NCT number NCT04765449
Other study ID # 21P.015
Secondary ID
Status Completed
Phase Phase 1
First received
Last updated
Start date September 15, 2021
Est. completion date January 19, 2023

Study information

Verified date February 2023
Source Thomas Jefferson University
Contact n/a
Is FDA regulated No
Health authority
Study type Interventional

Clinical Trial Summary

This clinical trial will study the safety and efficacy of COVID-19-specific T cells when given as treatment to adult patients (age ≥ 18 years) with a COVID-19 infection. This immunologic treatment is aimed at patients, who are at high risk of progression due to their advanced age, or other underlying health conditions. The outcomes of patients receiving the T cells (Arm A) will be compared to patients treated with standard of care (Arm B).


Description:

T cells that recognize COVID-19 peptides will be manufactured at Thomas Jefferson University and are frozen and ready for use.
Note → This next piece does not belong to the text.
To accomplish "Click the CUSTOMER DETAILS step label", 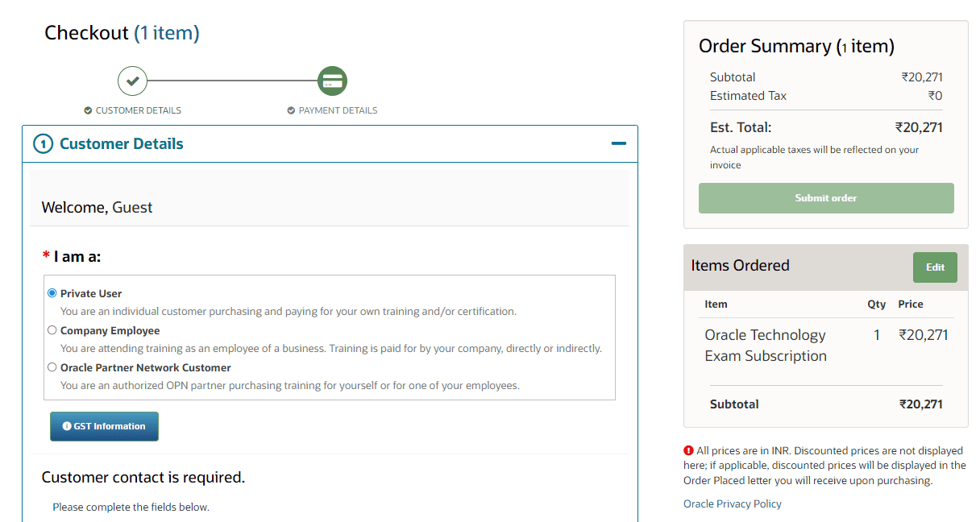I will pos(138,110).
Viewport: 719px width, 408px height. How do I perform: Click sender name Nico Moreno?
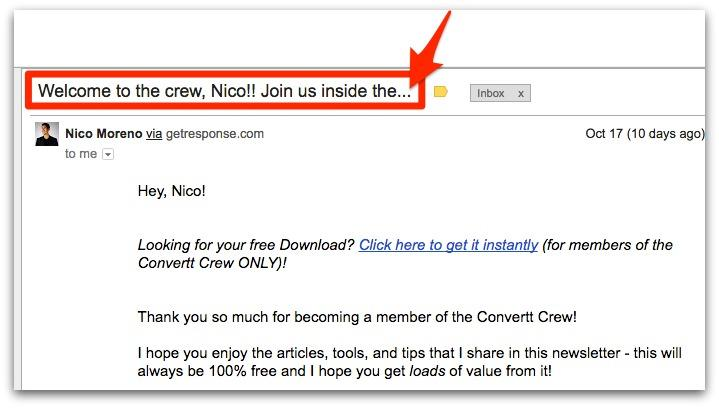tap(103, 133)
The T cells have to have an immune protein called HLA in common with a patient to work. If a patient enrolled on the COVID-19 study has this HLA, they will receive a dose of the COVID-19 T cells. Groups of 3-6 patients will be treated at each testing dose level. There are four dose levels of T cells: 1 x 105/kg, 3 x 105/kg, 1 x 106/kg, and 3 x 106/kg. Patients will receive the T cells intravenously in the hospital and be monitored there for 4 days before being discharged. Before discharge, patients will be taught to take and record their temperature, blood pressure, and oxygen levels (using a finger monitor) at home. After discharge, study staff will continue to monitor patient symptoms and recordings with video visits or phone calls daily until the monitoring period of 14 days is over. Patients will also be asked to give blood samples 7, 14, 28, days and 2, 3, and 6 months after the T cells are given. Patients who meet study criteria and wish to participate but do not have the HLA protein in common with the T cells, will be monitored by study personnel in their own homes for the full 14 day period. These patients will also be taught to take and record their temperature, blood pressure, and oxygen level. Study personnel will contact them daily by video or voice calls and check on the results of their readings and their symptoms. These patients may be treated with any standard or experimental COVID-19 therapy. How patients handle their COVID-19 infection will be compared between the group of people receiving the T cells and the group of people who do not receive the T cells.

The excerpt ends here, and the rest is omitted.